Fifty years ago I was a young engineer from a small town in Alabama living in California. In 1973, I redesigned a launch pad at Cape Kennedy to accommodate a more powerful Delta Rocket. NASA used that facility to put larger and heavier satellites into earth orbit. That job led to me working on the Space Shuttle.
Fifty years ago as a new Christian I led a bus ministry. Each Sunday I brought maybe a hundred children from less affluent city families to Sunday School and church. At age twenty-three, I became like a pastor to many of those families. Observing the challenges those families faced changed my perspectives forever.
Fifty years ago I became an avid snow skier through a group of other young engineers at California’s Mammoth Mountain.
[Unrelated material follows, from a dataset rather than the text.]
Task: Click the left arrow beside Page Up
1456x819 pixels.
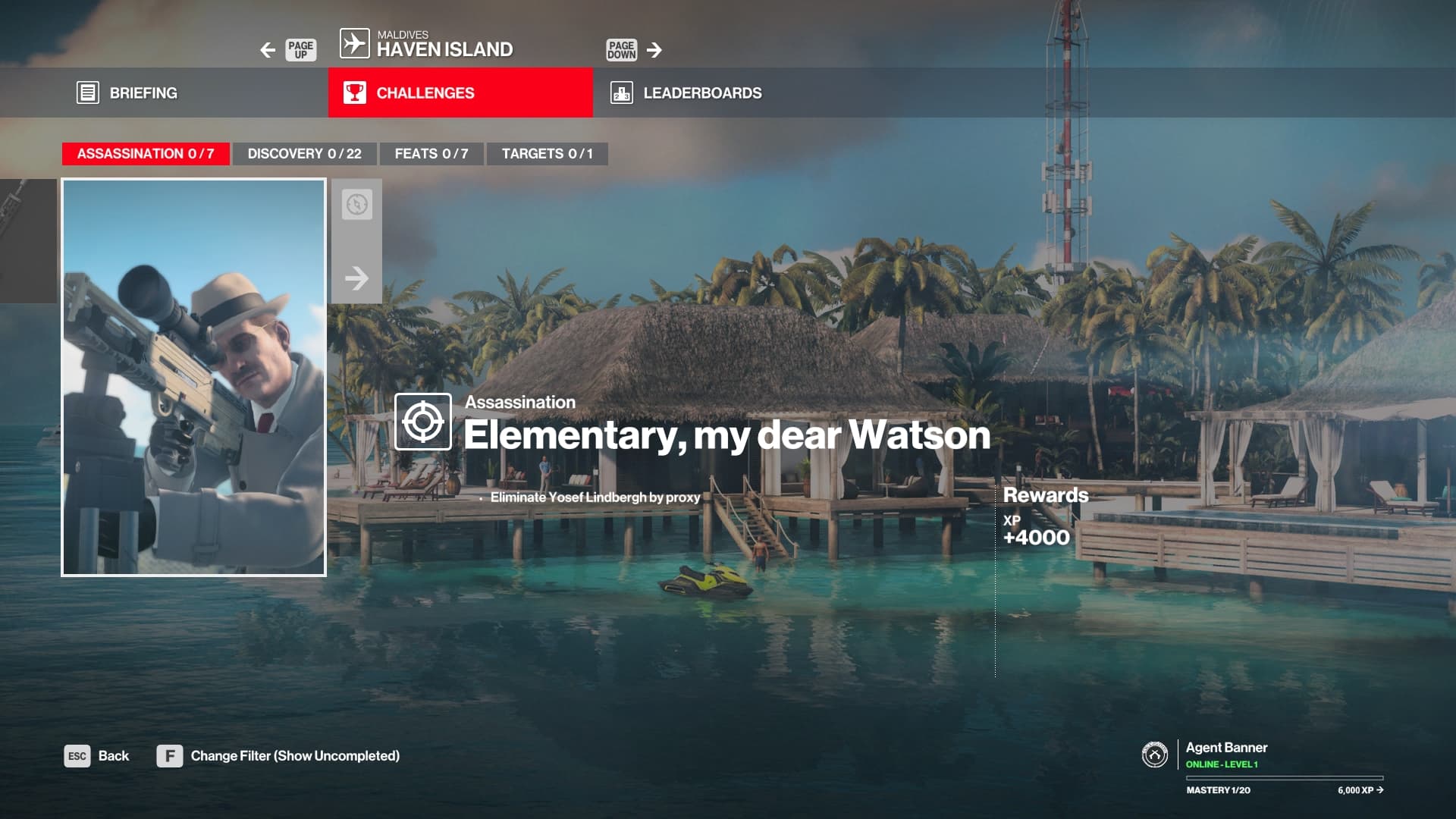Action: [268, 50]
I had never imagined the possibility of standing on top of high snow covered mountains in wintertime. Not long after, I also skied the most famous mountains in Colorado.
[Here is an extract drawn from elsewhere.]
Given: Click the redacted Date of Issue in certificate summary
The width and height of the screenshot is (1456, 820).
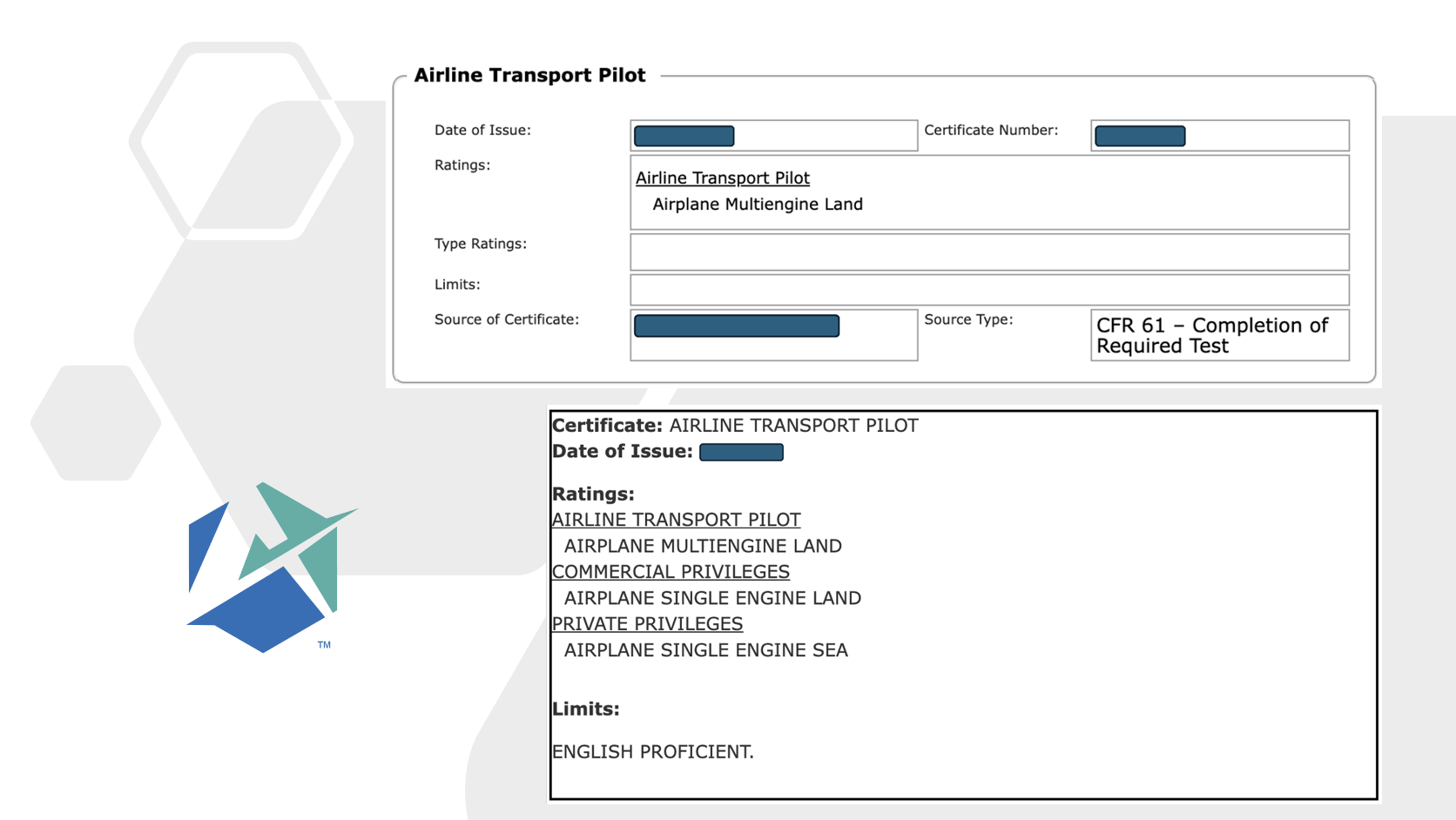Looking at the screenshot, I should pyautogui.click(x=741, y=452).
I’m old now and have no desire, nor the ability, to do these things again. But the memory of having done them gives me great joy. They have given me pleasure for a lifetime. I hope you too can draw a sense of fulfillment and gratitude from your memories.
These memories also give me a clue in understanding myself. What do these three memories have in common? In each case, I was like a fish-out-of-water and learned to enjoy that feeling. Putting our fictional characters in fish-out-of-water situations is a major theme running through every novel Kit and I write.